Board probes 'school age' definition and early-entrance rules after AK Reads Act changes
Summary
During Article 5 review, the board questioned why the district's admissions draft uses a 'school age' of 6–20 and how early entrance exceptions for 4- and 5-year-olds will be handled; administration said 'school age' and 'compulsory education' are separate statutory definitions and that 5-year-old kindergarten remains a district decision.
At the Dec. 15 work session, administration described the revised admissions policy (BP 5.1.1) and said changes reflect statutory language updates tied to the AK Reads Act. "There were some statute language changes because of the AK Reads Act that added some language about 4 year olds," staff said.
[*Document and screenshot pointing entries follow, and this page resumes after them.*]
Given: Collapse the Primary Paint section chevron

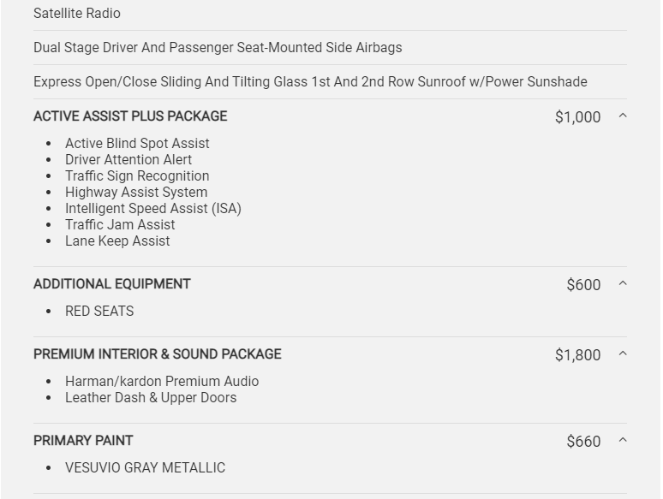Looking at the screenshot, I should pos(623,440).
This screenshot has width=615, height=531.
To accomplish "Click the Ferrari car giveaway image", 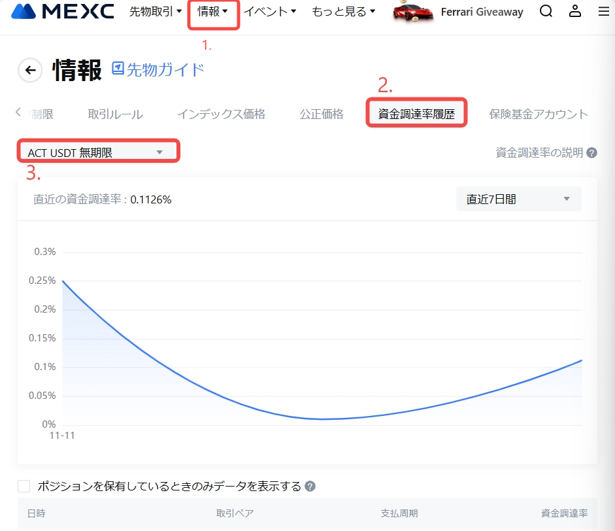I will coord(413,12).
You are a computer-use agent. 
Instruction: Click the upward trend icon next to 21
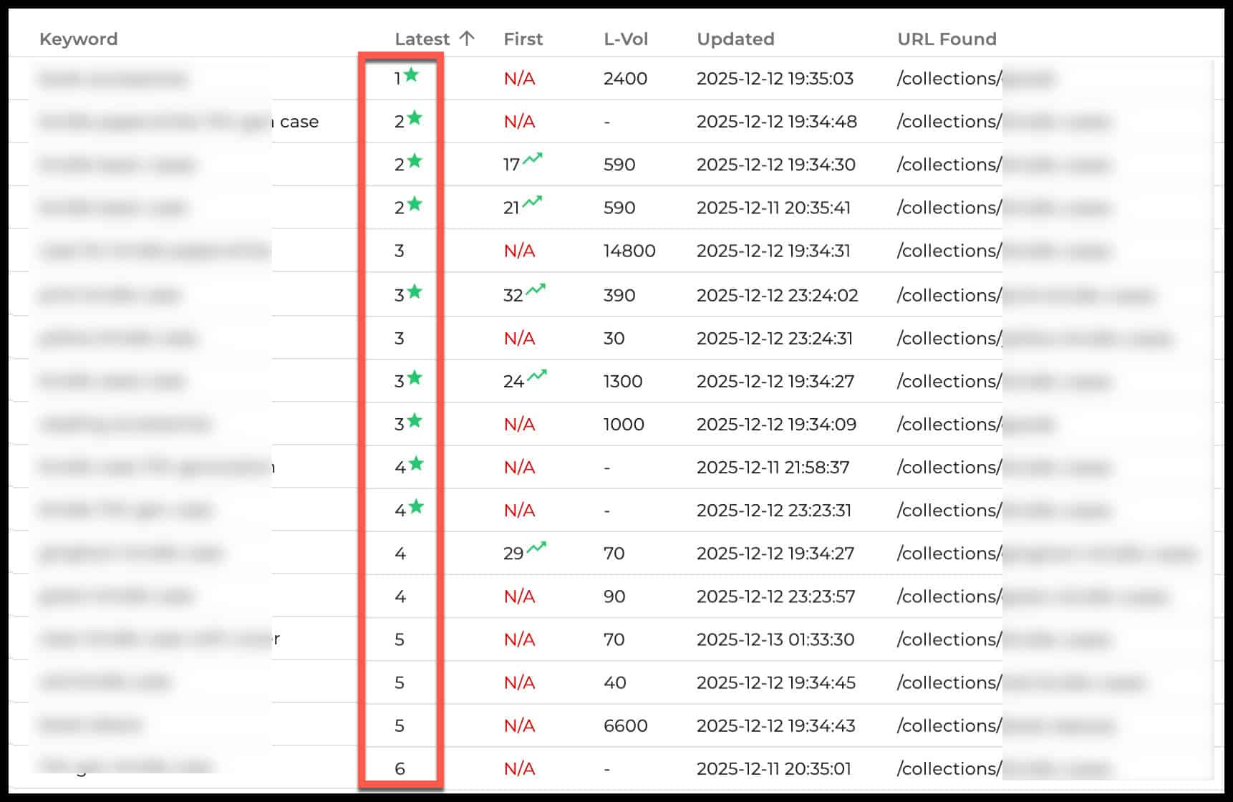pyautogui.click(x=532, y=202)
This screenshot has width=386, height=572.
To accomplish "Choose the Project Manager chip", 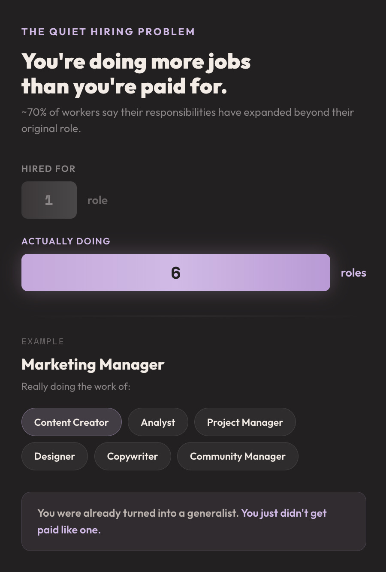I will (x=245, y=422).
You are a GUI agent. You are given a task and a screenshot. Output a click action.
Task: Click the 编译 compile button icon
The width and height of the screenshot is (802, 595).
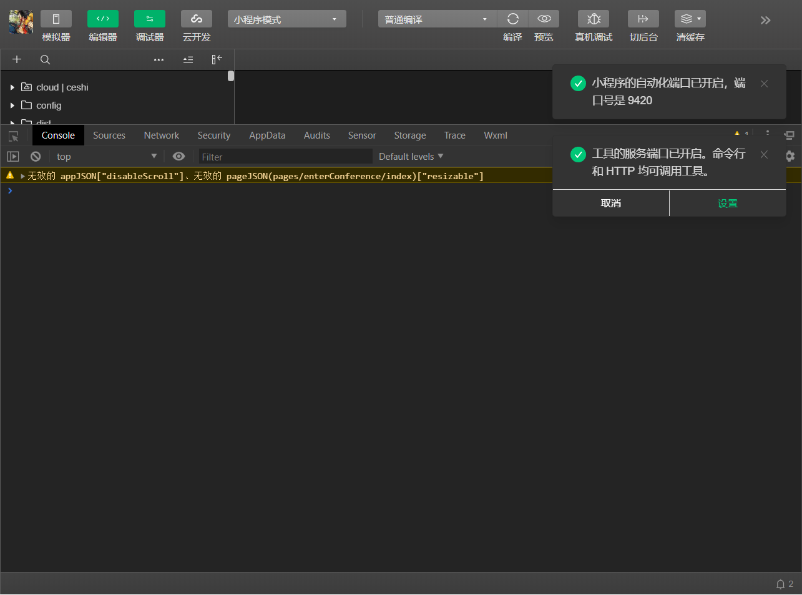click(512, 19)
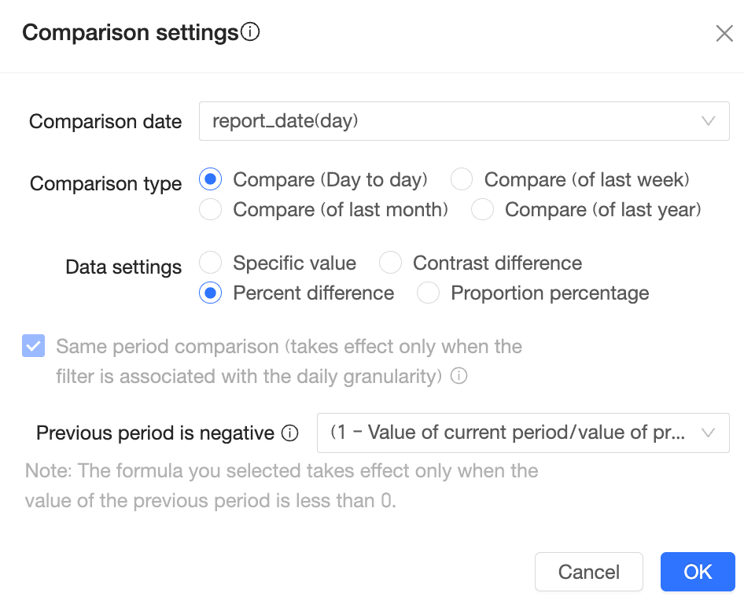Choose Compare (of last year) radio button
744x604 pixels.
(x=482, y=210)
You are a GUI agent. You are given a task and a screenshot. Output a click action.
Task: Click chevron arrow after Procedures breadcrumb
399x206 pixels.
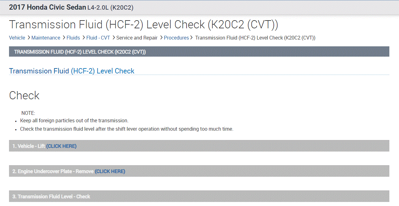click(x=192, y=38)
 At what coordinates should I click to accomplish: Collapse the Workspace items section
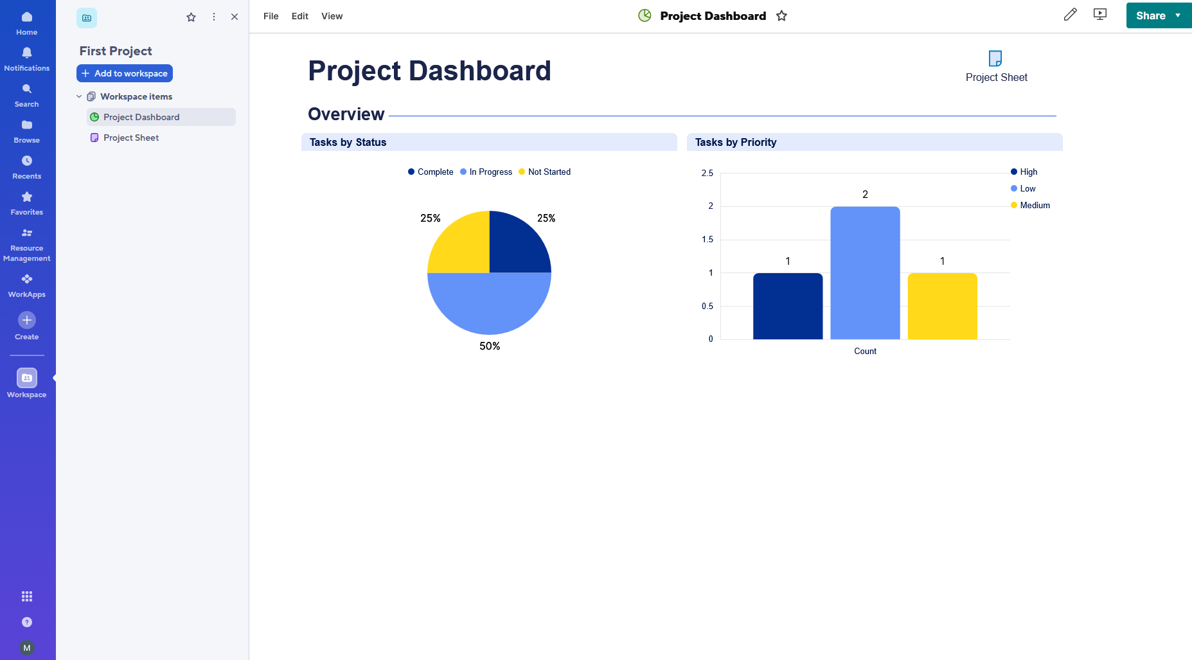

Board member Mister Doyle asked why the draft uses a 'school age' range beginning at 6 instead of 5 or 7 and cited his understanding that compulsory education starts at 7. Administration responded that two different statutes apply: the definition of "school age" (6–20) establishes the ages the district may enroll for K–12, while compulsory education statute covers required attendance (7–16). "So school age is the 6 to the 20... And then compulsory education is 7 through 16," administration said. Staff explained that a 5-year-old enrollment is treated as early entrance in district practice and that specific grade-placement criteria will be captured in administrative regulation.
Board members asked follow-up questions about what qualifies as a pre-K program for admission exceptions and whether testing or evaluations for early entrance are feasible; administration expressed concern about capacity to test large numbers of 4-year-olds and said grade-placement details will be included in ARs.
Next steps: administration will incorporate clarifying language in policy and attach administrative regulations that define grade placement, early-entrance procedures and how pre-K completion is recognized.